STATED TASK:
From the Dandy Gilver blog post below, return word for word the passage that starts at "The new book has" and stops after "sprained an eyeball.".

PAGE EXCERPT:
Sunday, 16 July 2017

The Dandy Gilver Blog Tour


Regular readers will know I am a staunch fan of Catriona McPherson’s Dandy Gilver series – I have been reading them since the beginning, and have loved every one of them beyond reason. So I was deeply honoured to be invited to take part in a blog tour for the latest one. Here are the details:




Toil and Trouble blog tour 2 small


The new book has our sleuths, Dandy and Alec, going to a rather ramshackle Scottish castle for their latest case. There are missing husbands, missing jewels, a treasure hunt, and a performance of Macbeth. It is absolutely glorious.


Catriona smallDToil and Trouble cover small
Catriona McPherson, and the cover of the new book
Author photo by Rod Wheelans


So here is the first chapter of the new book:


‘I’ve heard stupider ideas,’ was Hugh’s pronouncement as I read him a snippet of the letter heralding the case we came to call The Cut Throat Affair. He did not look at Donald as he spoke. If he had tried much harder not to look, he might have sprained an eyeball.

Donald sank a little lower in his chair and inspected the dry inside page of the Scotsman as though it were the key to all mythologies. Or rather, since this was Donald, as though it showed a new picture of Claudette Colbert in her nightie.

My poor boy. He had come unstuck over the matter of some cattle during the winter. An unscrupulous breeder had beguiled him, against Hugh’s advising, into the purchase of two truly enormous bulls, which were to strengthen and transform his herd.

I daresay had they been bought by a farmer in the gentle south or the temperate midlands, even by a north countryman with a breath of sea air across his acres, their pedigree would have counted and their promise been fulfilled. As it was, one Perthshire winter did for them both. They barely saw out autumn in the fields with their harem, but instead retired into strawed quarters, like Miss Havisham on her wedding day. After that, no amount of plugging draughts with bales or buying in expensive cake stopped their vertiginous descent from lusty health in late summer to puny trembling by Christmas.

Donald and his factor tied sacks over the two sets of shiv­ering ribs and packed them on to a train headed for Devon and a rosier future. Even that found disfavour with Hugh. A few pounds for their dead weight from the Pitlochry knack­erman was sound business sense, he barked at Donald when the scheme came to light. Paying carriage for a trip to the seaside was . . . Words failed him and I was glad, since I had a strong suspicion that the particular words failing him were not often spoken in my drawing room.

DATA EXCERPT:

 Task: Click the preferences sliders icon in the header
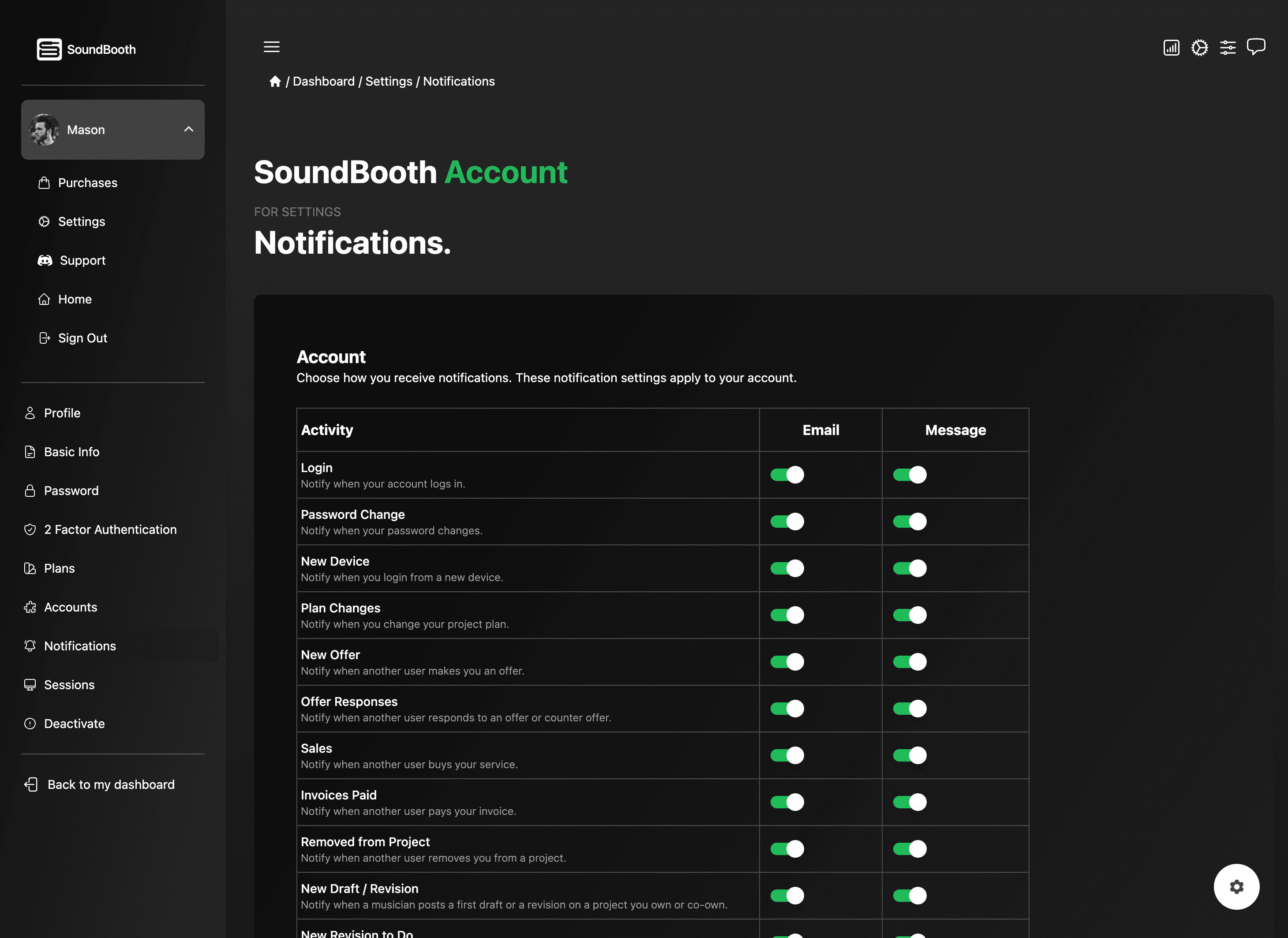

ANSWER TO THIS PROBLEM:
The new book has our sleuths, Dandy and Alec, going to a rather ramshackle Scottish castle for their latest case. There are missing husbands, missing jewels, a treasure hunt, and a performance of Macbeth. It is absolutely glorious.


Catriona smallDToil and Trouble cover small
Catriona McPherson, and the cover of the new book
Author photo by Rod Wheelans


So here is the first chapter of the new book:


‘I’ve heard stupider ideas,’ was Hugh’s pronouncement as I read him a snippet of the letter heralding the case we came to call The Cut Throat Affair. He did not look at Donald as he spoke. If he had tried much harder not to look, he might have sprained an eyeball.